--- Task description ---
Go through the entries below and copy each line that holds the word "computer".
****************************************
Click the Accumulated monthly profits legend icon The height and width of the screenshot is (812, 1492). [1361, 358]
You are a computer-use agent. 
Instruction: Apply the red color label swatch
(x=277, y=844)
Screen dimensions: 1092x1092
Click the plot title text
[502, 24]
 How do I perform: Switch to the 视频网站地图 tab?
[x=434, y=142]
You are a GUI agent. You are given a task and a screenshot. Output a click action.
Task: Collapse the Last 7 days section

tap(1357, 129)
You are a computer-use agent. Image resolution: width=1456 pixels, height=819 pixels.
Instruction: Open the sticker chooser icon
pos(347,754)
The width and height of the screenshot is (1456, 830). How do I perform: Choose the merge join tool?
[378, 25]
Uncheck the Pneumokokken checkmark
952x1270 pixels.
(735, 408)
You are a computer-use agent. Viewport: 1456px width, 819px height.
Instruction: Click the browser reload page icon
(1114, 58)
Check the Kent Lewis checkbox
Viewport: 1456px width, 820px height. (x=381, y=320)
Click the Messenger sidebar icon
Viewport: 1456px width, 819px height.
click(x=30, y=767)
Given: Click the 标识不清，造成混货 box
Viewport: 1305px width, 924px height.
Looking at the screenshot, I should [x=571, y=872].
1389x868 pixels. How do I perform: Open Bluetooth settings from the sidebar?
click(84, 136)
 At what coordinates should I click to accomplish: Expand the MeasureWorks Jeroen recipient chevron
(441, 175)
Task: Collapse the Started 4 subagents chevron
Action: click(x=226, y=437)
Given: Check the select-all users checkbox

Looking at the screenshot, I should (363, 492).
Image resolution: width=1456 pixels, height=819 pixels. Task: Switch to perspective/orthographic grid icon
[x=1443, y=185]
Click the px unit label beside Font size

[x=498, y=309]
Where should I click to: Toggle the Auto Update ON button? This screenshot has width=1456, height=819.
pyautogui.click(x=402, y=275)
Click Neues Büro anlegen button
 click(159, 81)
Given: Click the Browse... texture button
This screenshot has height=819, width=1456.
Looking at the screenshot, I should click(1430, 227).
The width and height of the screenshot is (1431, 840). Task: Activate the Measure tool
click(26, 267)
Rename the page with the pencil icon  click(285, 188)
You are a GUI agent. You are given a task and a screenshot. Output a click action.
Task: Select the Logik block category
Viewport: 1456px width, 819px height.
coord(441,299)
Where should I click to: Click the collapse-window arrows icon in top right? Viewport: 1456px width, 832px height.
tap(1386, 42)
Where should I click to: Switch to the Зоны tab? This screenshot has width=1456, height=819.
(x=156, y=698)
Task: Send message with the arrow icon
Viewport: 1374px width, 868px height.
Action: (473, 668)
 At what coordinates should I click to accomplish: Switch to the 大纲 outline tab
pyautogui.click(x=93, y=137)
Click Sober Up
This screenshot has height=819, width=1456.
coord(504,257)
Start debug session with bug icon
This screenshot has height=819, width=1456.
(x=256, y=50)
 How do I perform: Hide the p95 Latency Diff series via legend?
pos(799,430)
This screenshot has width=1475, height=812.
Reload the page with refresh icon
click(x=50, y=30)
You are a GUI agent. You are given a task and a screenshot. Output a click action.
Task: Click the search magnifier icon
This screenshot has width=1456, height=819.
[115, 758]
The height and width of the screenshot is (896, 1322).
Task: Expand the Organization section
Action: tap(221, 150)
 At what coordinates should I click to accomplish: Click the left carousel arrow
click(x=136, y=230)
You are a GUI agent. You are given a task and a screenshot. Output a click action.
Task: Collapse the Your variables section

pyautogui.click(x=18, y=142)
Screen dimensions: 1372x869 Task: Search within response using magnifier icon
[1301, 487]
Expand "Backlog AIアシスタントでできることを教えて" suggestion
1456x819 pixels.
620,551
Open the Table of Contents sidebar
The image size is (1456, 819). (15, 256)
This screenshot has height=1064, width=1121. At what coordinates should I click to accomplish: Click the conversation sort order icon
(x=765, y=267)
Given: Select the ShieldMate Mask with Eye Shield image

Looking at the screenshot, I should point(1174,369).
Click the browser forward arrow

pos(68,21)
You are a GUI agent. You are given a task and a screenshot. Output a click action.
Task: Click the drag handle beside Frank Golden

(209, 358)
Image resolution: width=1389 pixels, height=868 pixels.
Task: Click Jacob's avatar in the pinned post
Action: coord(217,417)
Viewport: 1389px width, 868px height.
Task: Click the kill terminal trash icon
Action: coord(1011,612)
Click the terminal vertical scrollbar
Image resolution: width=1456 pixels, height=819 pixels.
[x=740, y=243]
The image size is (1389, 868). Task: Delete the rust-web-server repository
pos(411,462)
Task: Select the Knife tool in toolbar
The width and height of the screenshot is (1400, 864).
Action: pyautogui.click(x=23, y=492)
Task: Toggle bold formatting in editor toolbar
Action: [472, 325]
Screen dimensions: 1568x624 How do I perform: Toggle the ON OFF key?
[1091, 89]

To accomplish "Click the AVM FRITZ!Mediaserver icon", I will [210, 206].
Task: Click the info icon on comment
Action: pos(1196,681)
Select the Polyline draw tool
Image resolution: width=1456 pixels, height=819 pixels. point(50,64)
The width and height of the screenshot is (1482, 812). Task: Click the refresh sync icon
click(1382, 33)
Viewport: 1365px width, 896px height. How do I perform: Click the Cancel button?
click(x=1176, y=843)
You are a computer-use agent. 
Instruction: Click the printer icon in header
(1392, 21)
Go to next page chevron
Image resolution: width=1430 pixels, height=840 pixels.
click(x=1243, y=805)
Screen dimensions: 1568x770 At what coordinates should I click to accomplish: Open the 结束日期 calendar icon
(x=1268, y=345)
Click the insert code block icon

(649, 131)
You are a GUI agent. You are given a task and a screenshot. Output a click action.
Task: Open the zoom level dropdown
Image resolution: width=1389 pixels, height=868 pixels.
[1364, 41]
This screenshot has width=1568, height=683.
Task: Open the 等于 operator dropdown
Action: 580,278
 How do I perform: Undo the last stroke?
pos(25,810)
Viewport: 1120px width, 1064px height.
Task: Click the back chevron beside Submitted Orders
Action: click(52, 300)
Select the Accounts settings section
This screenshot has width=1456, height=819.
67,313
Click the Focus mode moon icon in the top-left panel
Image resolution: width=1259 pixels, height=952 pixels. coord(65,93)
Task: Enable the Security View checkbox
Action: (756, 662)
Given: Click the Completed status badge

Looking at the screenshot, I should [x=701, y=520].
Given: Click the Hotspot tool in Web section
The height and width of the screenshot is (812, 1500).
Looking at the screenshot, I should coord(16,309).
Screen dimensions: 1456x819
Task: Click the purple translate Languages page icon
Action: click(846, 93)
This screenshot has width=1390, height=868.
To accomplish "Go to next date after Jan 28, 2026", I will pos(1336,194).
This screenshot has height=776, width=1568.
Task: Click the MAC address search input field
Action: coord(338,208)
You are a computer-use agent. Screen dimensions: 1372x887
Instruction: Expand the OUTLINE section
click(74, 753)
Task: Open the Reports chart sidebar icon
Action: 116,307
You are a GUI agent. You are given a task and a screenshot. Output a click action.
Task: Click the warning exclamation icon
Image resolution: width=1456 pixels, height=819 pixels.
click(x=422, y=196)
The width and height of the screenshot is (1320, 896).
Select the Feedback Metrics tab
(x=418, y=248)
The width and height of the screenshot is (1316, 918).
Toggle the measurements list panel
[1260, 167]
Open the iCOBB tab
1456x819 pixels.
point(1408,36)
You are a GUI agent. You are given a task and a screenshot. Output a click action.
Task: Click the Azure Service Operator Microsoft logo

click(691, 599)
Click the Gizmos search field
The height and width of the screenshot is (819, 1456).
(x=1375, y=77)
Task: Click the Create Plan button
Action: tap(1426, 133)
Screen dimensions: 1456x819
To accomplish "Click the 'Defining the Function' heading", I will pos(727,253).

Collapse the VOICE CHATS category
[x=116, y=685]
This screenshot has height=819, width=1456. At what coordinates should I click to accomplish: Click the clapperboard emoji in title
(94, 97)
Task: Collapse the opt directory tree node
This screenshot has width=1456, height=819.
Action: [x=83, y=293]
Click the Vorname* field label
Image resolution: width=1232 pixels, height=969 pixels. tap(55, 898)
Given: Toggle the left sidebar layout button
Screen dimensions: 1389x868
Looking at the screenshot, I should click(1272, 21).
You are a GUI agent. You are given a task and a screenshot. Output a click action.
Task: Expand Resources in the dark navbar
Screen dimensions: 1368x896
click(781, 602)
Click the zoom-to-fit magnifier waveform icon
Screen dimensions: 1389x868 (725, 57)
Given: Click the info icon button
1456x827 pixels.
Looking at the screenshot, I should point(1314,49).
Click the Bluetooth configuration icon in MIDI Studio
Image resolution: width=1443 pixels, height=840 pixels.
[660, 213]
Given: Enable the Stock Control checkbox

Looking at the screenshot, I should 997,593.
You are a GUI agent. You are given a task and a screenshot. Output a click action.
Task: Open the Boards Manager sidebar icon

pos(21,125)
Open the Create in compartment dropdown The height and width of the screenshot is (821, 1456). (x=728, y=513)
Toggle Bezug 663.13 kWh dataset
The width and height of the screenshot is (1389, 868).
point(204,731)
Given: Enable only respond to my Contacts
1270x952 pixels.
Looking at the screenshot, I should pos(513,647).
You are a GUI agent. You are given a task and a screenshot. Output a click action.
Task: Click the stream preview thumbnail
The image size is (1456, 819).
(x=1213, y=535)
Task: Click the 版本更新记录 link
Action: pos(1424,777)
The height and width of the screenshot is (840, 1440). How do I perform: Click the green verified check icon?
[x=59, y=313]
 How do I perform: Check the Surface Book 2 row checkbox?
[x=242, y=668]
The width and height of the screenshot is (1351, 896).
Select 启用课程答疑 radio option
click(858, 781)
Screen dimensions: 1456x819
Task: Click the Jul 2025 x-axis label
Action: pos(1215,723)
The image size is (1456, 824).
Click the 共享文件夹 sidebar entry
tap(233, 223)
****************************************
--- Task response ---
You are a computer-use agent. 
You are a computer-use agent. Image resolution: width=1456 pixels, height=819 pixels.
You are a computer-use agent. Viewport: 1456px width, 819px height.
You are a computer-use agent. 
You are a computer-use agent. Screen dimensions: 1372x887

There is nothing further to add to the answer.